→ Study material

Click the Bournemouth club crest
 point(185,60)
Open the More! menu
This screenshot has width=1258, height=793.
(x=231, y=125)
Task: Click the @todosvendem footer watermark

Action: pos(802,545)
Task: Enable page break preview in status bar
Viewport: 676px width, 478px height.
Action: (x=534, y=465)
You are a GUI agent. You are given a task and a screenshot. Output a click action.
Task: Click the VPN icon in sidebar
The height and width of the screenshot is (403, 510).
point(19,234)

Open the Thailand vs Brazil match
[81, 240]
==
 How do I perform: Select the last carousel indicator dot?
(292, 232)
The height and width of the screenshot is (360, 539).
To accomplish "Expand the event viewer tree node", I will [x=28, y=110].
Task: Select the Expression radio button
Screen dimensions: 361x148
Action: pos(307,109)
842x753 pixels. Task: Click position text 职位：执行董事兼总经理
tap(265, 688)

→ Exercise instructions
Could you write out, exactly as they stand, only the lines above that begin at the line with "Click the Bournemouth club crest" and stop after the line with "Task: Enable page break preview in status bar"?

→ Result of the task
Click the Bournemouth club crest
 point(185,60)
Open the More! menu
This screenshot has width=1258, height=793.
(x=231, y=125)
Task: Click the @todosvendem footer watermark

Action: pos(802,545)
Task: Enable page break preview in status bar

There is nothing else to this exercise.